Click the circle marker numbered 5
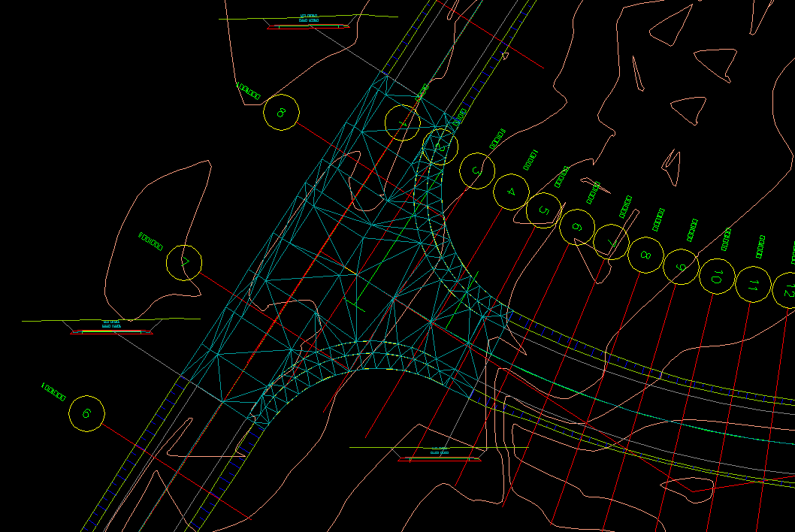 (x=544, y=210)
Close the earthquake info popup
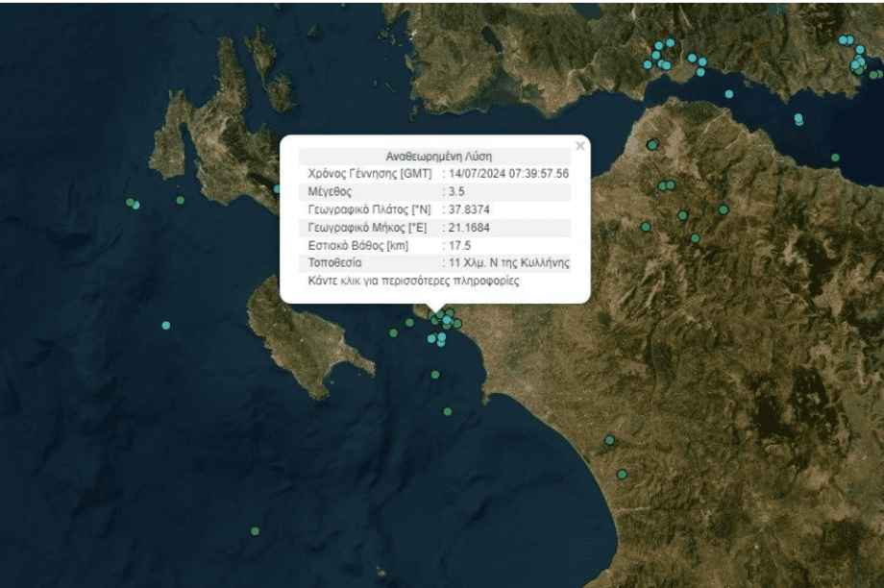This screenshot has width=884, height=588. (x=579, y=146)
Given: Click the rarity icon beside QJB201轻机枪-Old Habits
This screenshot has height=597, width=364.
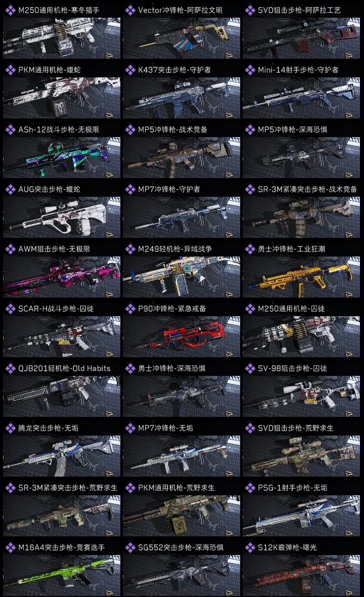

******

How to complete this task:
Restate the records word for word and drop the images.

Answer to this task:
Click the circle marker numbered 5
 (x=544, y=210)
Close the earthquake info popup
This screenshot has width=884, height=588. (x=579, y=146)
Given: Click the rarity icon beside QJB201轻机枪-Old Habits
This screenshot has height=597, width=364.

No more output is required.